Hapless Halliburton?

If there's an overcharge, like we think there is," said George W. Bush, "we expect that money to be repaid." And so the President added his voice last week to a growing chorus taking aim at Halliburton, the energy-and-construction conglomerate once headed by Vice President Dick Cheney, which has been accused by Pentagon auditors of overcharging taxpayers as much as $61 million for oil it delivered in Iraq.

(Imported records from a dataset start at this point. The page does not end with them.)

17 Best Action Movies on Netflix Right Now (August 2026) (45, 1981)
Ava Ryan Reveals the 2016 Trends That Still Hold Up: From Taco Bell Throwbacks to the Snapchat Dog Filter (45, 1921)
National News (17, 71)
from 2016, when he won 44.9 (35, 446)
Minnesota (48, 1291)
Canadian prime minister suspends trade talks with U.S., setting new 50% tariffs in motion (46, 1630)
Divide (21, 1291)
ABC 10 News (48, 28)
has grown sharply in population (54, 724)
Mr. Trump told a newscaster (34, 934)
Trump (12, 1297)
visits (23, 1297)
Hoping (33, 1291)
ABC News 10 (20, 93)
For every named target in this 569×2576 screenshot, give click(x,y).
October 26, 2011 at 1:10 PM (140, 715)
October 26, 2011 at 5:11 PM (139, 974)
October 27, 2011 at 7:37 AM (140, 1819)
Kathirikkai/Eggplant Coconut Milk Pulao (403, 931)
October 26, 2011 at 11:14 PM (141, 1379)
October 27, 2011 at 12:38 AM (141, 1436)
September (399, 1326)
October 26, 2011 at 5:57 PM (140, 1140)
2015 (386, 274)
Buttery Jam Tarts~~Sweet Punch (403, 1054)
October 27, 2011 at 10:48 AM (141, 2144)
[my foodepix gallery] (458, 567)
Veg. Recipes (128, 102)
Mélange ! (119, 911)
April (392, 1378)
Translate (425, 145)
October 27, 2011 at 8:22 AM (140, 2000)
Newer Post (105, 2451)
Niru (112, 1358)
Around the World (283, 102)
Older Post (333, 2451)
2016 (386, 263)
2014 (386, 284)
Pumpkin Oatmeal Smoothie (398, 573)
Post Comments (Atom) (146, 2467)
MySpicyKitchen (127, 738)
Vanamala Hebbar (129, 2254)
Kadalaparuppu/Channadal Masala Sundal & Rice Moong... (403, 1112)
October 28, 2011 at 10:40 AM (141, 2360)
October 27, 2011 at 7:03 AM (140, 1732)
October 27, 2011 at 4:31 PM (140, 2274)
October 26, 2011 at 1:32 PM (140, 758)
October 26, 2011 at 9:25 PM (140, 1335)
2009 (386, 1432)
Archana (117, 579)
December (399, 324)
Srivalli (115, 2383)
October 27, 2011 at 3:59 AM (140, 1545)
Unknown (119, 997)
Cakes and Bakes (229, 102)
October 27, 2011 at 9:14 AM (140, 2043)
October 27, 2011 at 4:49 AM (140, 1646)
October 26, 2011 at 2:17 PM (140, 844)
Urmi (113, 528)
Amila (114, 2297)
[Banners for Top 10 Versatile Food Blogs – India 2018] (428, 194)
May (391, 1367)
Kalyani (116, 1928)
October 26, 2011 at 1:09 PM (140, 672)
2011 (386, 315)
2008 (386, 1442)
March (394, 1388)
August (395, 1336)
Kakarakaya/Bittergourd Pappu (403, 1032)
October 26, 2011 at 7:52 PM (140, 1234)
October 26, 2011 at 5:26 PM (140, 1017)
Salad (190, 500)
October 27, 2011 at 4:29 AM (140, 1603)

But how culpable is the company? The Defense Department doesn't claim that Halliburton pocketed the money itself. Instead, auditors say Halliburton overpaid a Kuwaiti subcontractor for the oil. Auditors noted that oil shipped from Turkey cost about $1.18 per gallon, whereas Halliburton's Kuwaiti oil ran $2.27 per gallon. Halliburton, which received $5 billion in federal contracts in Iraq, has launched a vigorous defense. It contends the subcontractor was paid appropriately and claims that the $61 million can be explained by the military's many restrictions—for instance, requiring that the oil be bought only on expensive short-term contracts—and by the hazardous conditions. Halliburton says 20 fuel trucks have been stolen or damaged and one of its drivers has been killed. The Army Corps of Engineers, which hired Halliburton, says it has been happy with the company's work so far. Indeed, Halliburton may have been more hapless than wily. A senior Pentagon official called the overcharge "pretty stupid" and blamed it on miscommunication between Halliburton employees in Iraq and those at the company's Houston headquarters.

Meanwhile, the company's problems aren't limited to the contract brouhaha. Last week plaintiffs who claim they were injured by asbestos while working for a company later acquired by Halliburton approved a $2.7 billion settlement. To help pay for the deal, several subsidiaries of Kellogg, Brown & Root, the Halliburton company that made the Iraqi oil contract, will declare bankruptcy.